Exercise description>
Filter the listing below down to the lines containing the string "screenshot", and copy each of those lines. Treat the match as case-sensitive.

Listing excerpted from a collection
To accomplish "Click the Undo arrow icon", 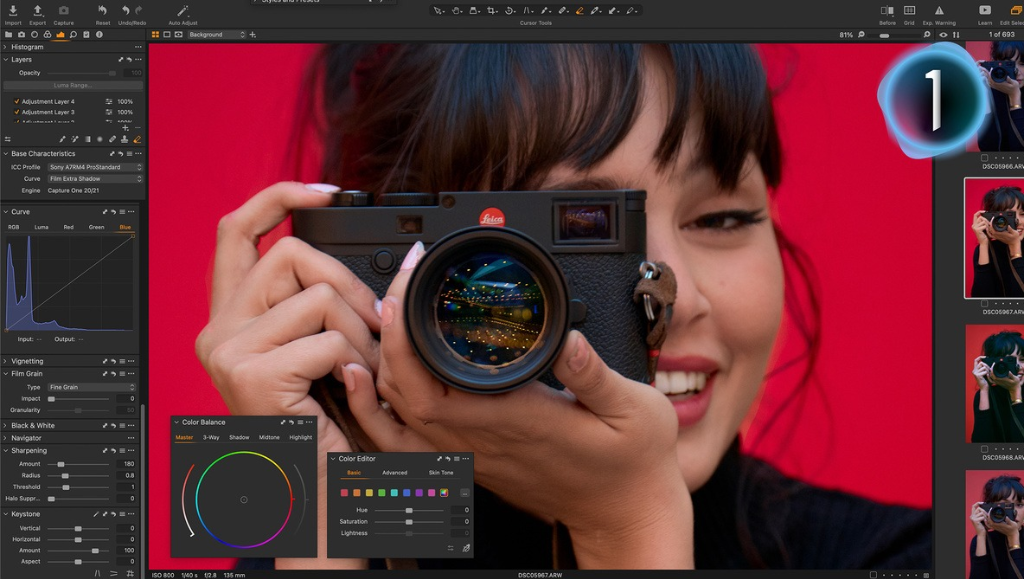I will 126,11.
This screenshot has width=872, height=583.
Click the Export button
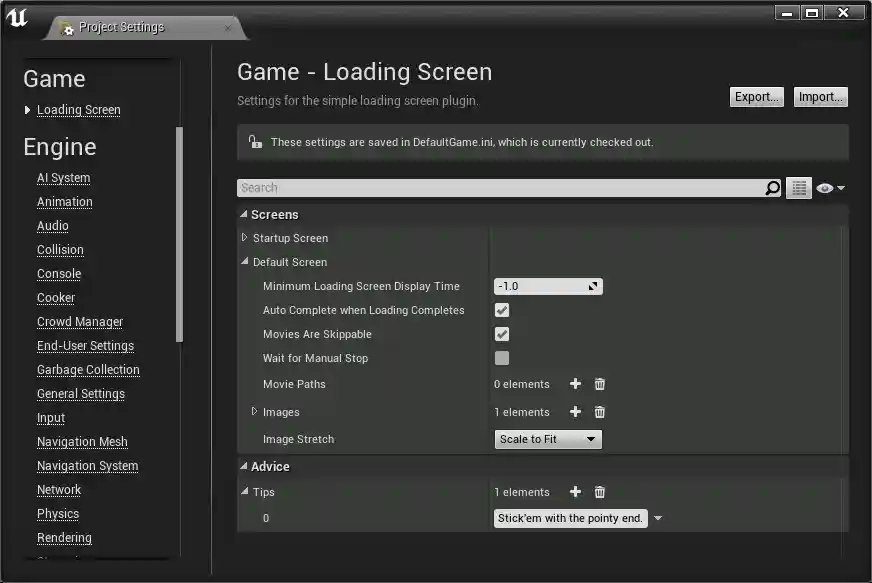click(756, 96)
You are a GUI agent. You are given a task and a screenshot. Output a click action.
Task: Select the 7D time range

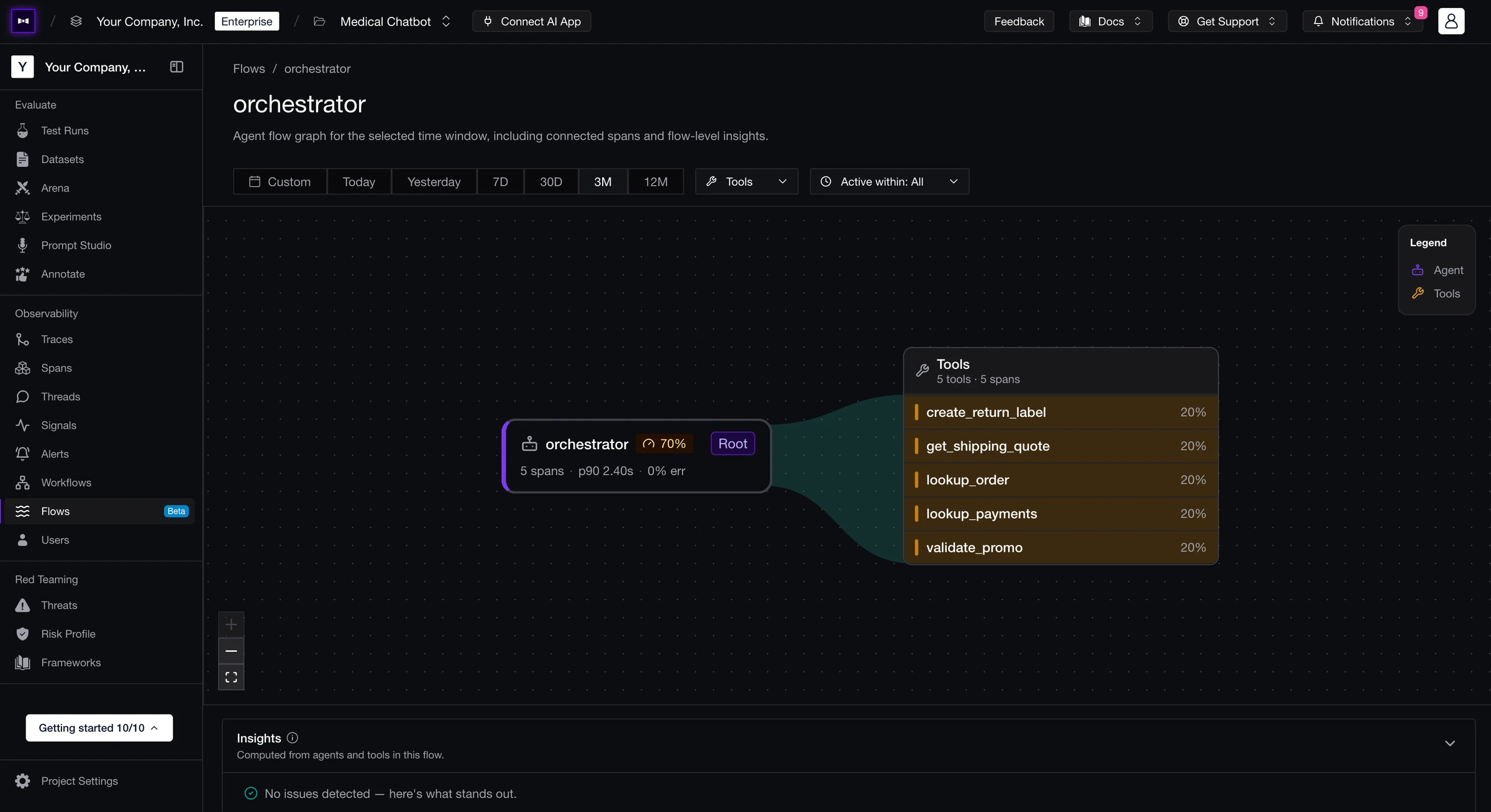500,181
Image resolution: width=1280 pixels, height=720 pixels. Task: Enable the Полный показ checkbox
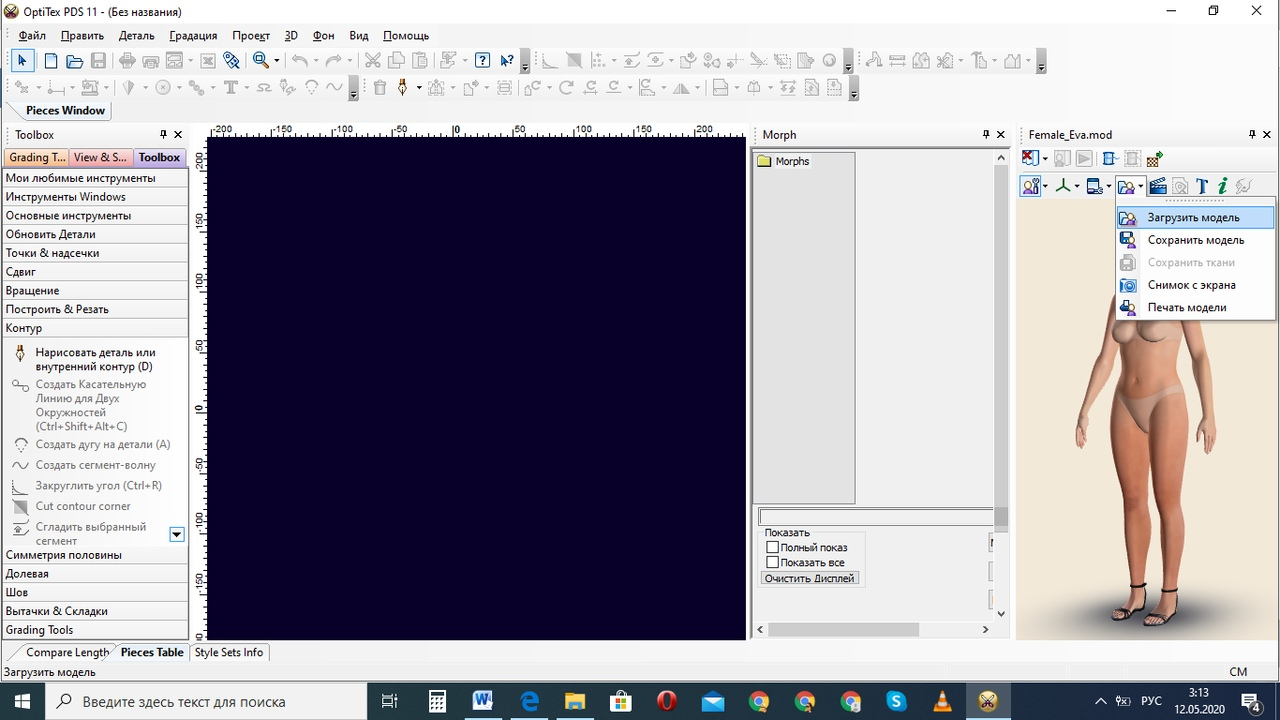click(x=772, y=547)
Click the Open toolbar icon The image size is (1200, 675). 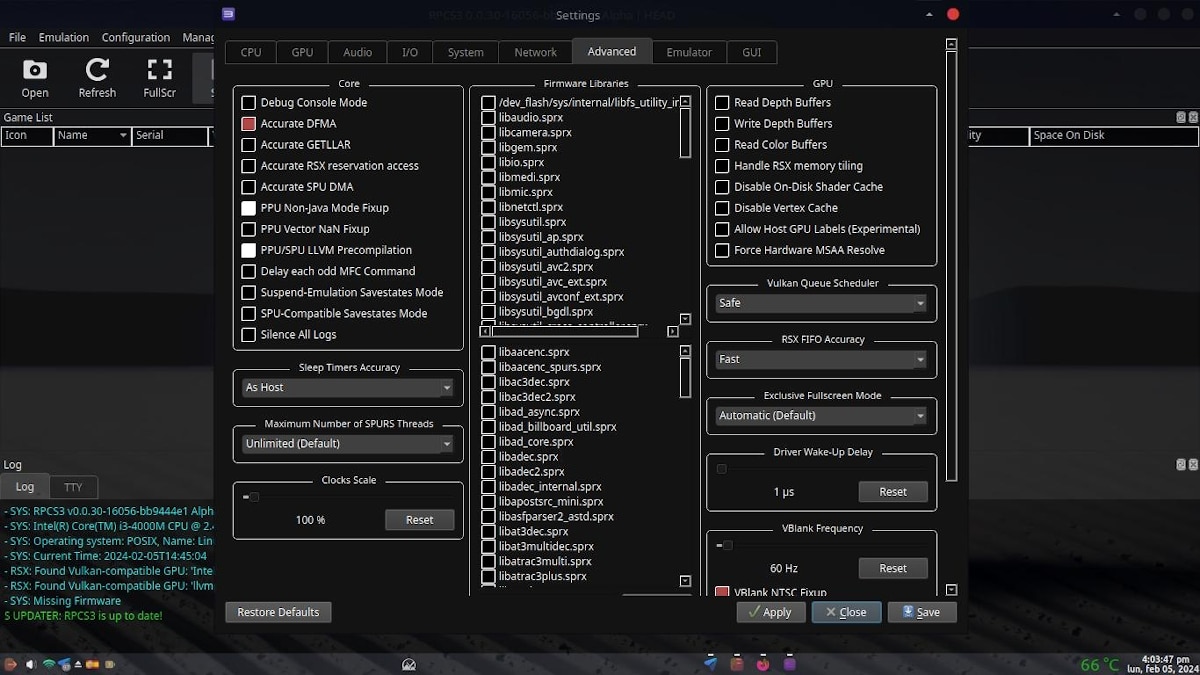[35, 78]
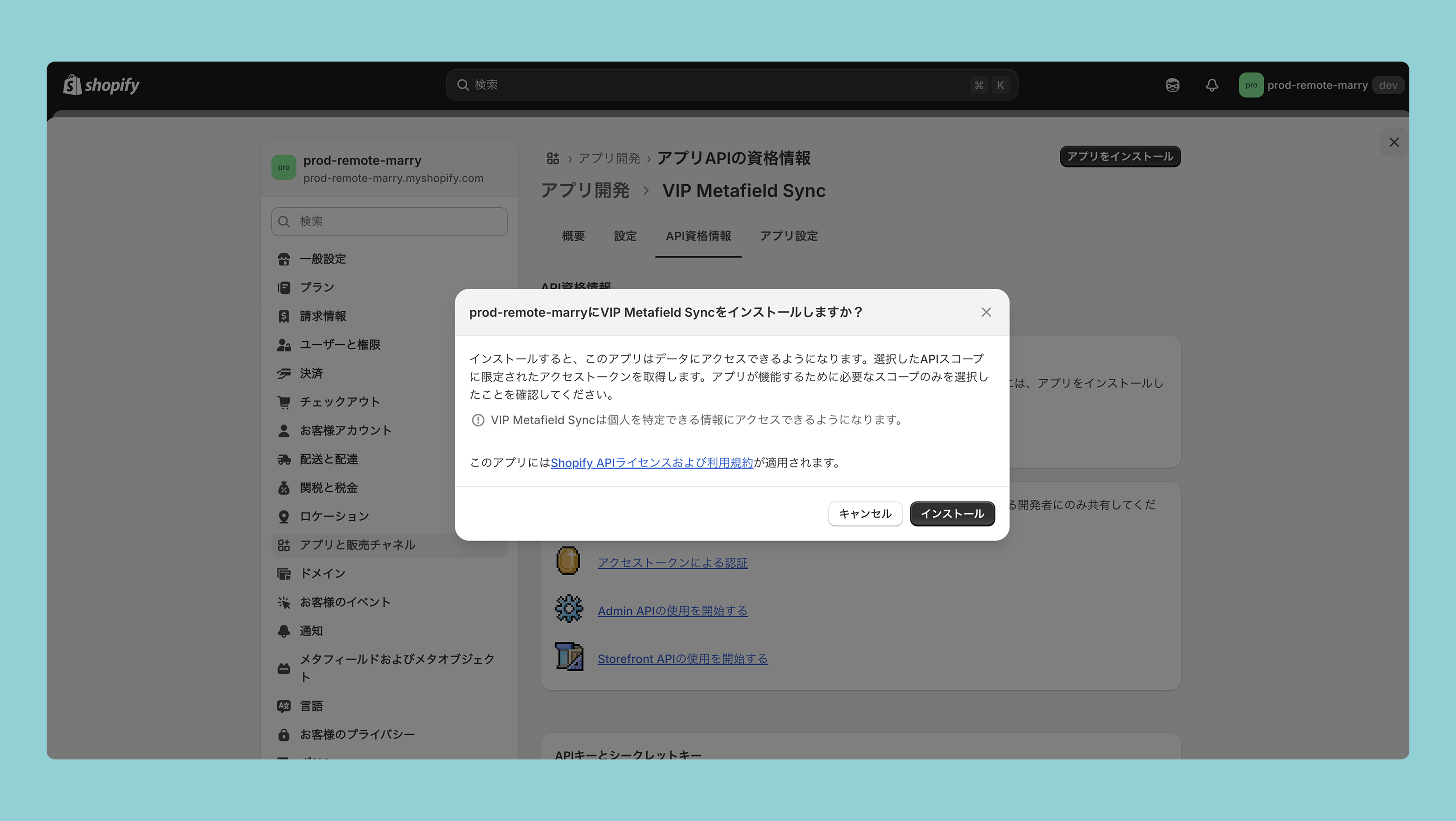Open 決済 payments settings
The height and width of the screenshot is (821, 1456).
click(311, 374)
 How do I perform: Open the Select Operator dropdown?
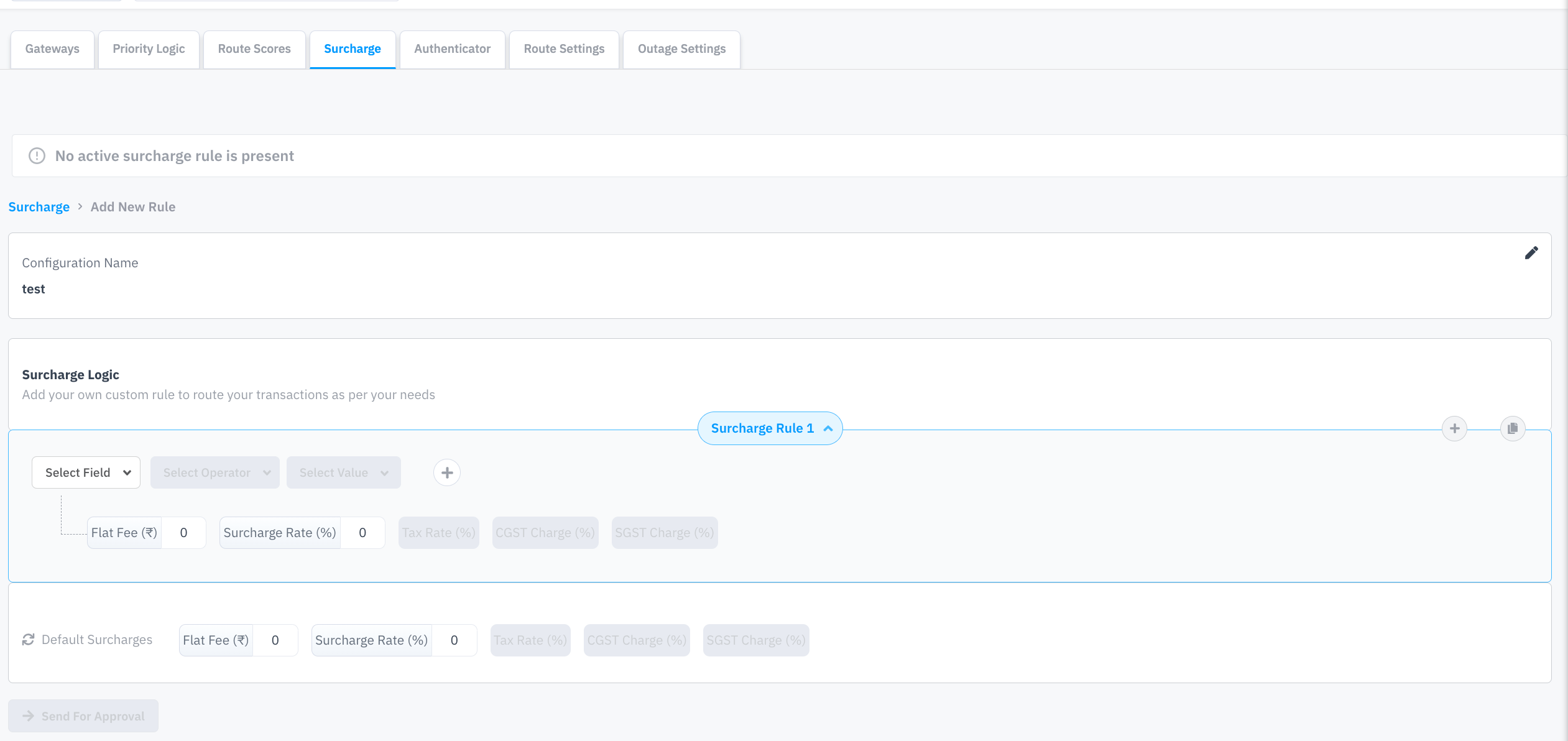215,472
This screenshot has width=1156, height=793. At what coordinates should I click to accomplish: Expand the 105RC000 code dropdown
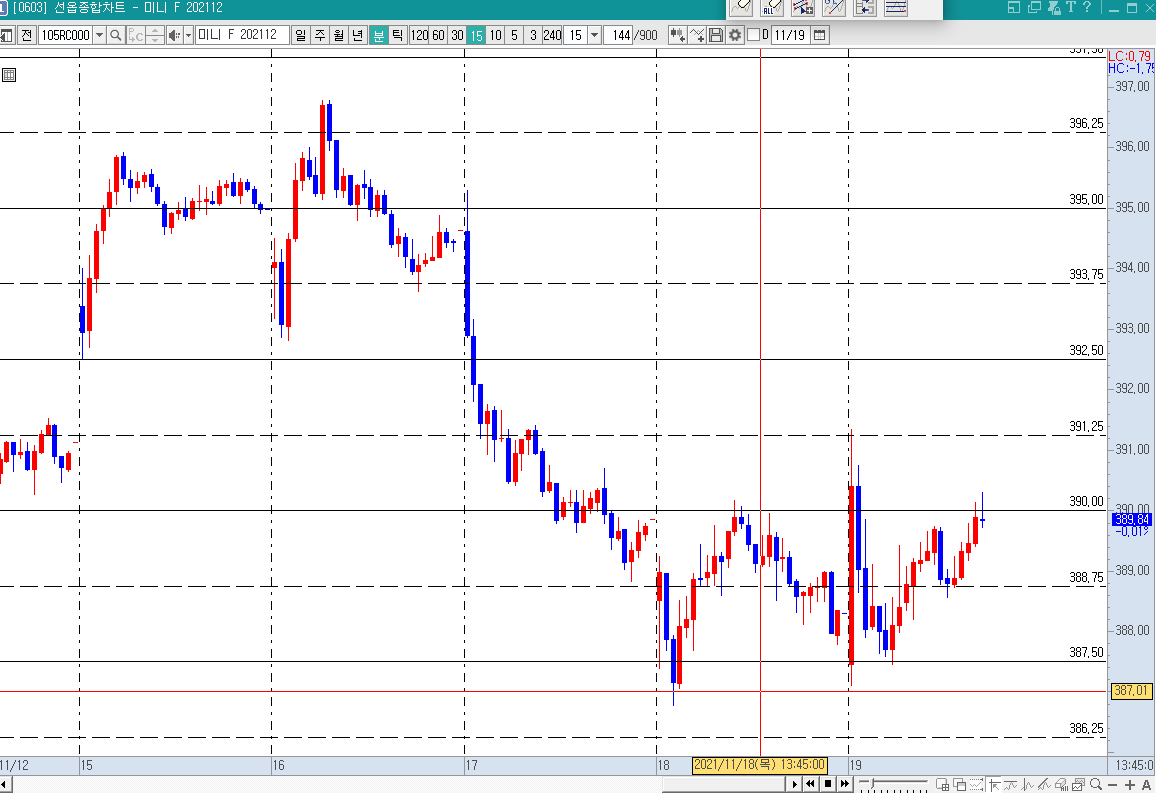(x=99, y=35)
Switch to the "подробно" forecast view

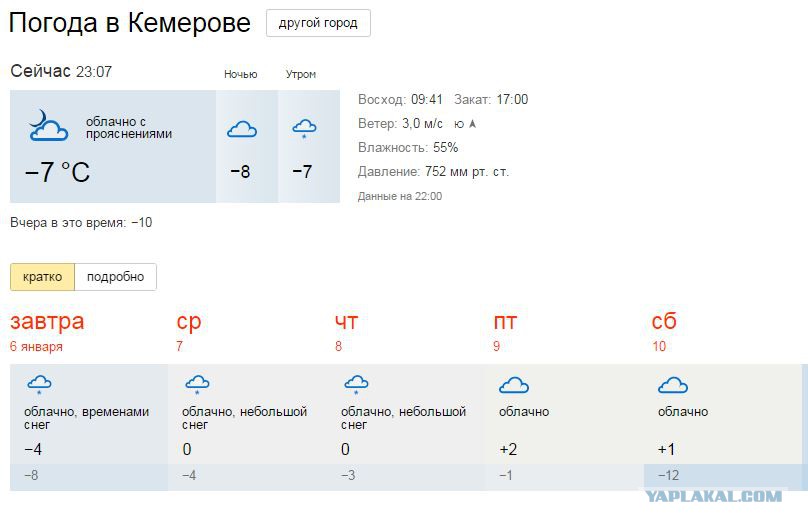115,277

Exercise response>
This screenshot has width=872, height=583.
You are a GUI agent. You are given a task and a screenshot. Output a click action.
The height and width of the screenshot is (821, 1456).
This screenshot has width=1156, height=793. At what coordinates should I click to accomplish: Expand the 105RC000 code dropdown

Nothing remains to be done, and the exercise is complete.